You know what they say about a guy with 5 monitors, right?  He’s probably trying to impress young recruits to come work for his tech company.  OK, OK, I’m just being funny, but in all seriousness, there are companies that now use multiple monitors as a selling
point for a tech position.  There are jobs, like software engineer and other technical jobs where having more than one screen is pretty much essential.  Engineers aren’t dumb and they know that having the appropriate tools to do a job right could mean success or failure.  So companies offer big screens and many screens to serious candidates.

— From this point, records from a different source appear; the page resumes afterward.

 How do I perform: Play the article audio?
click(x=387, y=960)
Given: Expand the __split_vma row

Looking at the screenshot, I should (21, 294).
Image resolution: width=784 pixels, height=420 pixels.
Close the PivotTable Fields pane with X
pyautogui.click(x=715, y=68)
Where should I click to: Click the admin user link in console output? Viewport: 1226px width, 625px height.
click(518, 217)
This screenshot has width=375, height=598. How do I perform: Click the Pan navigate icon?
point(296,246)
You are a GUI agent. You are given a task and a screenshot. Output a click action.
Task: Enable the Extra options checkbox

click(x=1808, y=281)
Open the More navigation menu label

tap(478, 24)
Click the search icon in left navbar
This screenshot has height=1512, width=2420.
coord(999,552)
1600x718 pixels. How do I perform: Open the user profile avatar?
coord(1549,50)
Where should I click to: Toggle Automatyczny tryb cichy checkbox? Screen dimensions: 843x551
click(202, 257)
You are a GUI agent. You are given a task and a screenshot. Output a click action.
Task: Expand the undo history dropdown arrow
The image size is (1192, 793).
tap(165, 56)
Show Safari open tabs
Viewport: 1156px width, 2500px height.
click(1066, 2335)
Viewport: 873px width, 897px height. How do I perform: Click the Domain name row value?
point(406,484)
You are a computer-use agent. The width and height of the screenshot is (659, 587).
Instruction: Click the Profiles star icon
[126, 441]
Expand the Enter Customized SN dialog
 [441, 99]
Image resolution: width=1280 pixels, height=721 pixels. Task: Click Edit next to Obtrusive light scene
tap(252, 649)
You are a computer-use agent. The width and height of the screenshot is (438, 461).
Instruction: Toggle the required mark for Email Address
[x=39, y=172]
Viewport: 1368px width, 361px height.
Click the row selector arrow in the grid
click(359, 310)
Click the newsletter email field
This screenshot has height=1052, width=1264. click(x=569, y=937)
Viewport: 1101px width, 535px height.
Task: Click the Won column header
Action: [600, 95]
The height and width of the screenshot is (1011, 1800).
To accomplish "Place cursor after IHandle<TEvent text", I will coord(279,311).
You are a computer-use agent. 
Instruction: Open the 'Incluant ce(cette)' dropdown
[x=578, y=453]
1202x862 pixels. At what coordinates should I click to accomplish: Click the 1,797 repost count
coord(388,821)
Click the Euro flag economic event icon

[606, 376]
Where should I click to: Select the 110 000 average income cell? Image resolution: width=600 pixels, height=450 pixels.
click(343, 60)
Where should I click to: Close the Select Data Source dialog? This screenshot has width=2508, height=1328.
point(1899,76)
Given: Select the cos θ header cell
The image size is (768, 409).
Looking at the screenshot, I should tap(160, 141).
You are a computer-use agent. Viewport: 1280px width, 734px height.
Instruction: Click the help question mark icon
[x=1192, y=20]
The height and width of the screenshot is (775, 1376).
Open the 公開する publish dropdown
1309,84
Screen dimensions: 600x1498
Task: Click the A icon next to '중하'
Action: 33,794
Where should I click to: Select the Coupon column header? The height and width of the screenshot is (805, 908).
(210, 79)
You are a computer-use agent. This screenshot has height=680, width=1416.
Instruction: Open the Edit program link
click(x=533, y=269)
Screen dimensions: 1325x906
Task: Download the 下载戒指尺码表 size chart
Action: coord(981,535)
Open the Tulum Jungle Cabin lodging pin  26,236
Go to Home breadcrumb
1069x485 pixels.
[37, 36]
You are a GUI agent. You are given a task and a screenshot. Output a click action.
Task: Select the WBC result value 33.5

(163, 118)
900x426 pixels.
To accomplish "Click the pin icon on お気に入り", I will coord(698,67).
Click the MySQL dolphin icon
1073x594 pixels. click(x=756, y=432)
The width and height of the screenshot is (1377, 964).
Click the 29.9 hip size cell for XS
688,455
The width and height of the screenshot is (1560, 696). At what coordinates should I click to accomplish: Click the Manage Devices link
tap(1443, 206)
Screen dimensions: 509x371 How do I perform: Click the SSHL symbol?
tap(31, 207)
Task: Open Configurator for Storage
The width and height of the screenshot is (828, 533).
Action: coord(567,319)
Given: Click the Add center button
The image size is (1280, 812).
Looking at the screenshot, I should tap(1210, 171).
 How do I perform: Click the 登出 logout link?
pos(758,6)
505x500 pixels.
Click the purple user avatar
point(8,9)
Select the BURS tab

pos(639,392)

If you’ve been trying to determine the main motivation behind using multiple screens, the idea tends to be that multiple screens increase productivity, but it’s difficult to prove this, even to some of the die-hard-multi-screeners.  I guess it really comes down to the type of job that you’re doing and the actual need to have live data streamed in front.  After all, there are the detractors that say having more than one monitor just means you’re more likely to mess around on other screens and avoid doing actual work.  But according to a study done at the University of Utah, this simply was not the case.  They found that productivity was higher among those with 2 or more monitors than those who just used a single monitor.  The study cost about $50,000 to conduct and was paid for by the guys over at NEC.  Of course, once the news got out that two monitors really are better than one, HP/Compaq picked up the story and it became a sort of mantra for a while.  Worth noting the lead professor on the study said that the financing of the study in no way influenced the results.

One argument that I made for using multiple monitors that seems to have been backed up by the University of Utah Study is that having multiple monitor can actually cut down on the amount of toggling that takes place.  In return this can save you hours every week- 10 seconds for every five minutes of work.  If you don’t have to toggle back and forth, your company could save literally thousands of dollars a year in lost time.  David E. Meyer, a professor at the University of Michigan agrees that toggling is the equivalent of lost time, even if multi-tasking sometimes makes work more difficult as well.  His
suggestion is to try and stay on task, focus on one thing at a time, even if you are using multiple monitors.

If you talk to people in the financial industry, they’d probably laugh at the thought of using only 2 or 3 monitors.  Many day traders find themselves using 6, 8, 12- the sky is the limit really.  But of course the wall of monitors they use end up displaying charts, graphs, headlines, even live news feeds.  When you’re trading stocks there are so many indicators that you must be aware of to make wise trading decisions.  One downside to the wall of monitors though is that if you work with other people, it can make inter-office communication (at least on a face to face level) a bit more challenging.

Programmers are another field of employees that seem to think multiple monitors are advantages.  The owner of a popular software firm says that he uses 2 monitors and will buy his employees an extra monitor as well, if they want it.  As seems to be the case with a lot of multi-monitor supporters, the main advantage is the ability to have communications open and code at the same time.

Indeed, as this trend continues to grow, it’s likely that more offices will transform into what some might say looks like mission control.  The advantages are many and it’s impossible that other companies and businesses will not continue to catch on to what appears to be an incredible tend.  If you haven’t bought multiple monitors for your office, just remember that it’s rather insignificant cost wise, but will likely save you 10 seconds for every 5 minutes of work, this will add up very quickly.  Those that make the change to multiple monitors never go back, I’d bet that once you have multiple monitors, you won’t go back either.